Eno's first song album after leaving Roxy Music and emphatically establishes his far-sighted talent that was barely hinted at within the confines of Ferry's band. There is glam, there is 50's rock and roll, pre-punk punk, art rock, avant garde all mixed together in a surreal, alien brew.
There is a simplicity and almost amateurish wilfulness about this album, though there is no denying the sophistication of the material, arrangements and playing. Eno is at his playful, naughty best here. That even stretches to the album title, the meaning of which is reflected in one of the items shown on the album cover!
Best here is "Baby's On Fire" where Fripp produces one of his most blistering solos. "Driving Me Backwards" is darkly menacing. "Cindy Tells Me" is a gorgeous pop song which ends too soon. This album is what Roxy Music would have sounded like if helmed by Eno. All members bar Ferry appear and Eno even does a good impersonation of the crooner on "Dead Finks Don't Talk"!

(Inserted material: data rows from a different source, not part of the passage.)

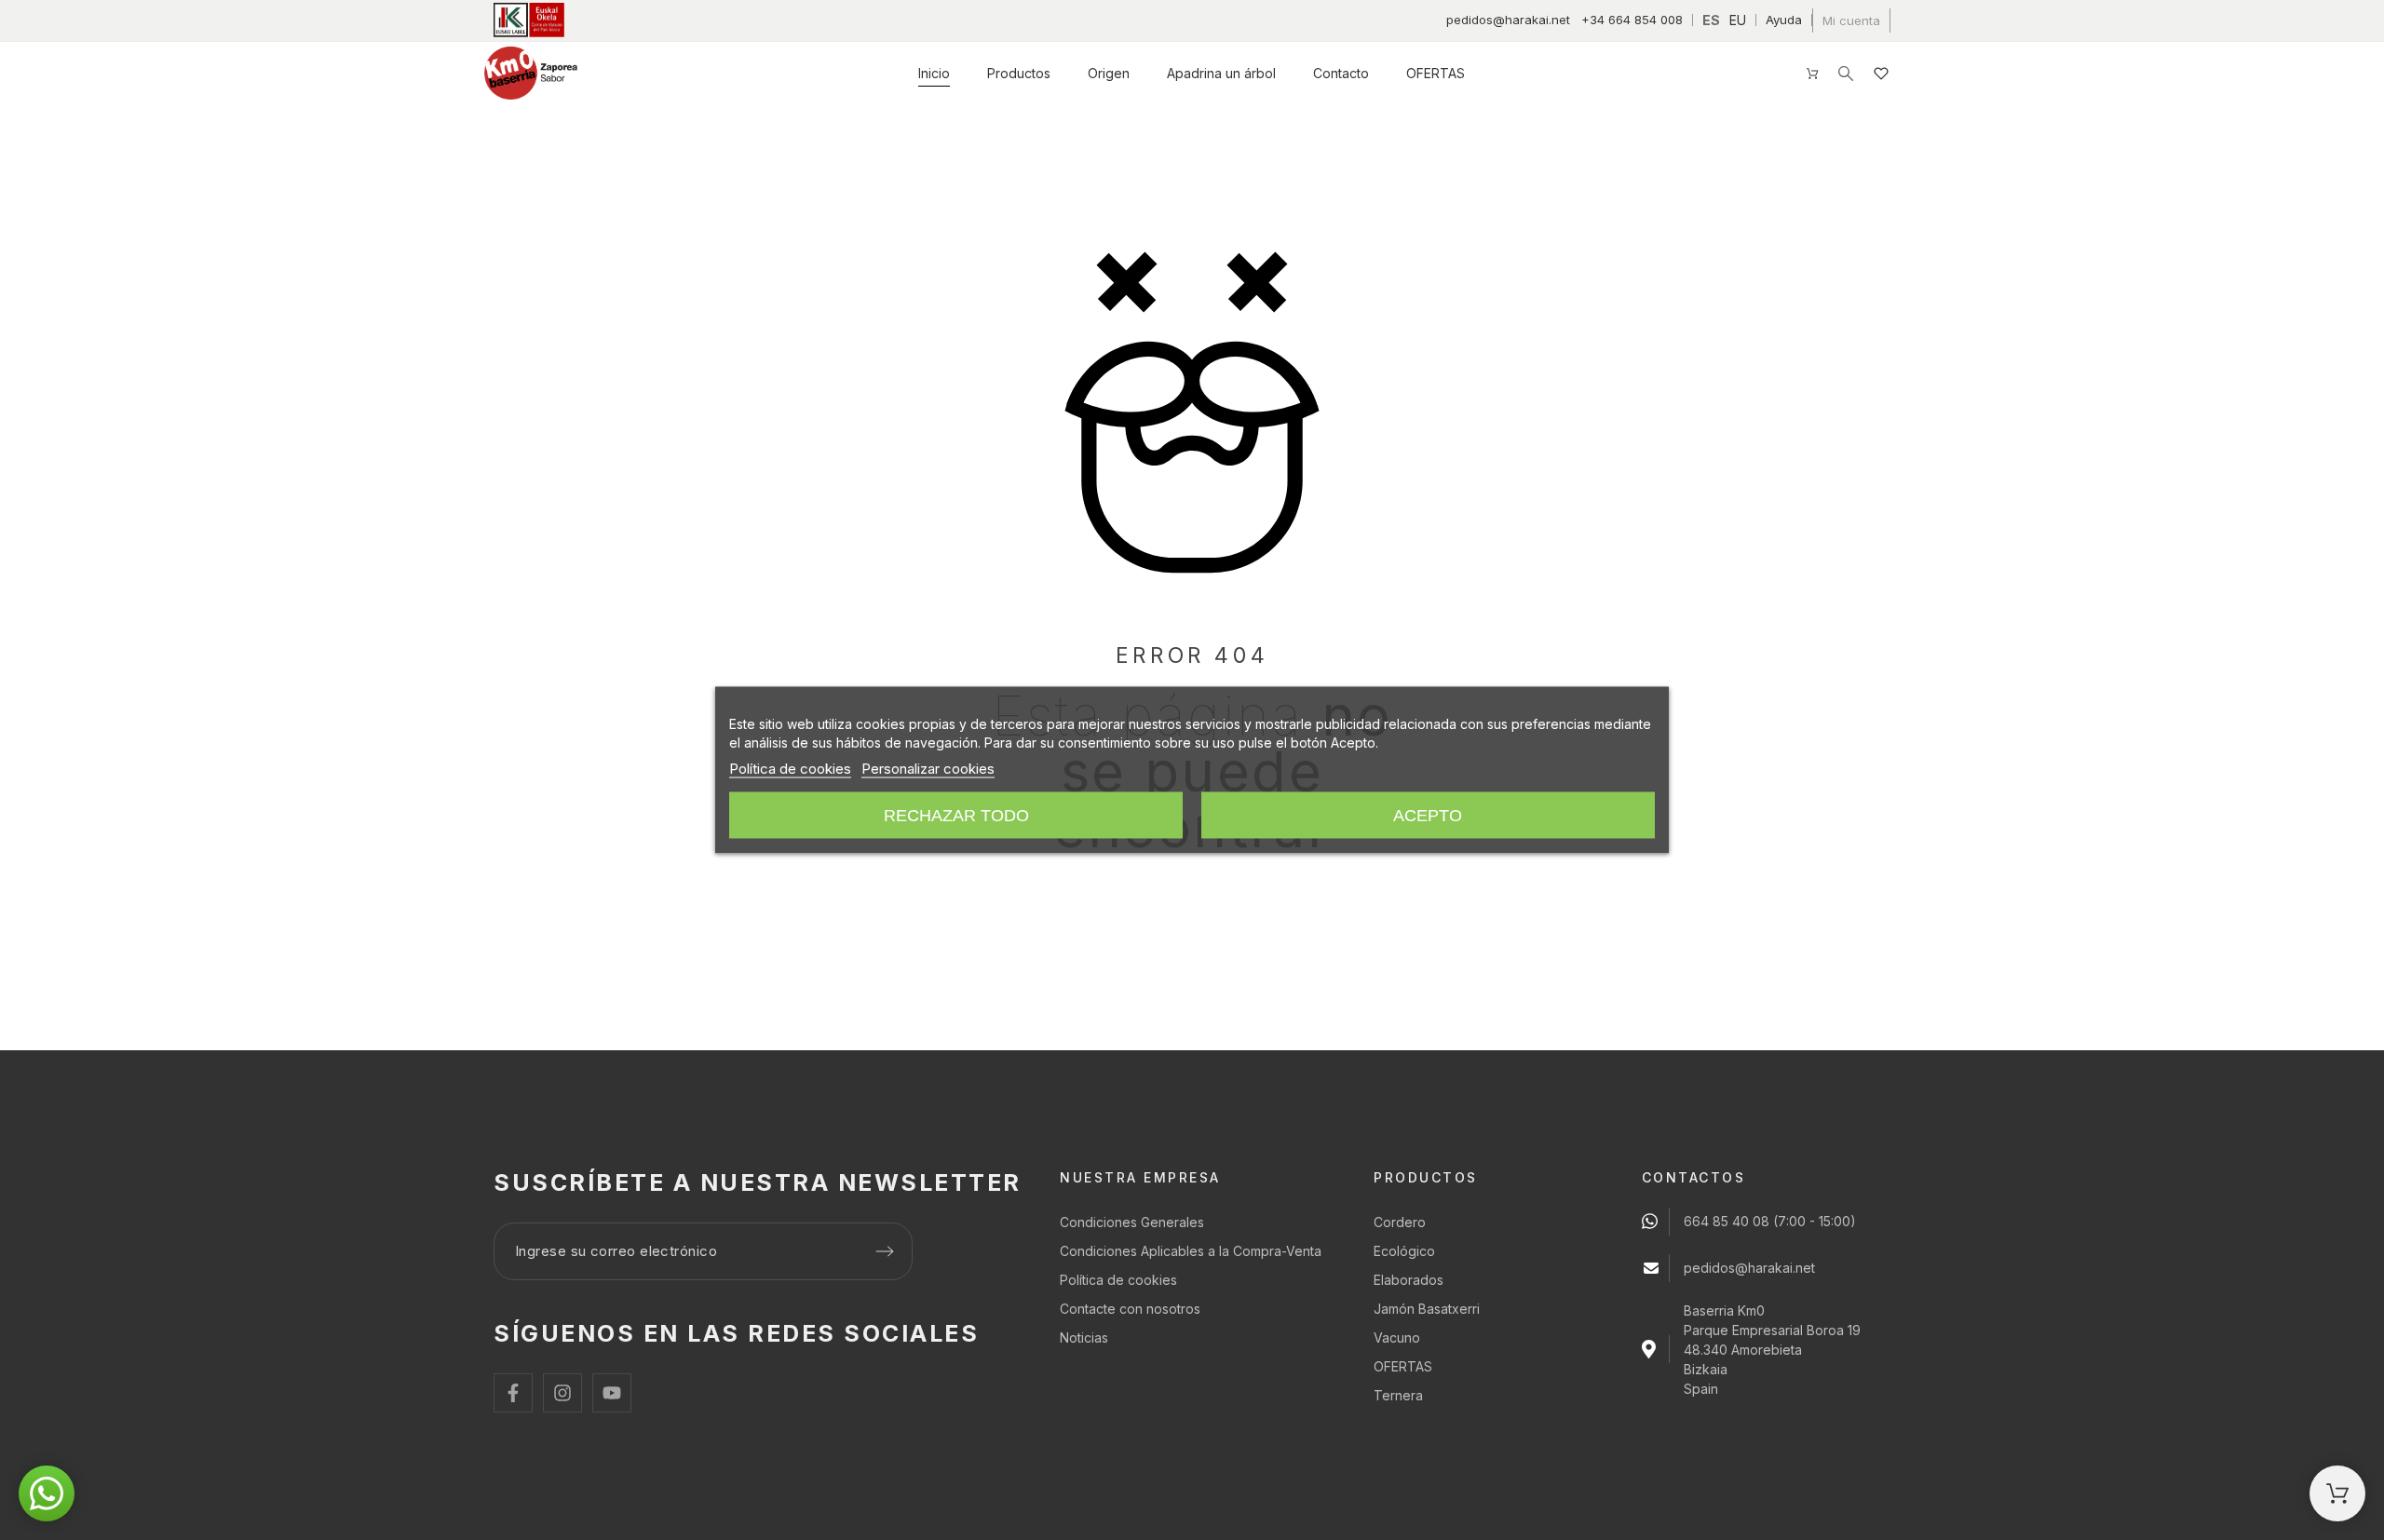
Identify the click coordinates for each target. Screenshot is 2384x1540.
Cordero (1400, 1222)
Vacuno (1397, 1337)
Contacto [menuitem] (1341, 73)
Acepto (1427, 814)
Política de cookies (1118, 1280)
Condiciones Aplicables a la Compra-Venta (1190, 1251)
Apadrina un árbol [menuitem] (1221, 73)
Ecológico (1404, 1251)
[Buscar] (1845, 73)
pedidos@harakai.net (1508, 19)
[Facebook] (513, 1392)
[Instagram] (562, 1392)
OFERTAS (1403, 1366)
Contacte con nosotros (1130, 1309)
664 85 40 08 (1726, 1221)
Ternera (1398, 1395)
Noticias (1084, 1337)
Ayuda (1784, 19)
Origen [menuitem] (1109, 73)
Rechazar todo (956, 814)
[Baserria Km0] (530, 73)
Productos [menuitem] (1018, 73)
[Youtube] (611, 1392)
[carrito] (2337, 1493)
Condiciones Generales (1132, 1222)
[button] (46, 1493)
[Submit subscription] (884, 1251)
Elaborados (1408, 1280)
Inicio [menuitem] (934, 73)
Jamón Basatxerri (1427, 1309)
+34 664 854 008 (1632, 19)
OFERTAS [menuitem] (1435, 73)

A couple of comments about these re-issues. They are minimally packaged in digipaks which are housed in transparent plastic slip cases. These are not remasters as such, but new transfers taken from the original master tapes using the new Direct Stream Digital (DSD) format. This is state of the art as regards mastering onto compact disc. They have been transferred by Simon Heyworth who is one of the best in the business. He has made statements about the remastering of these recordings. Why change something that was done right originally! Eno was happy with the original mastering so what is needed is just the best transfer onto compact disc that is currently feasible. Whereas the original CD's sounded flat and thin, these transfers are much livelier and offer a fuller, more detailed sound.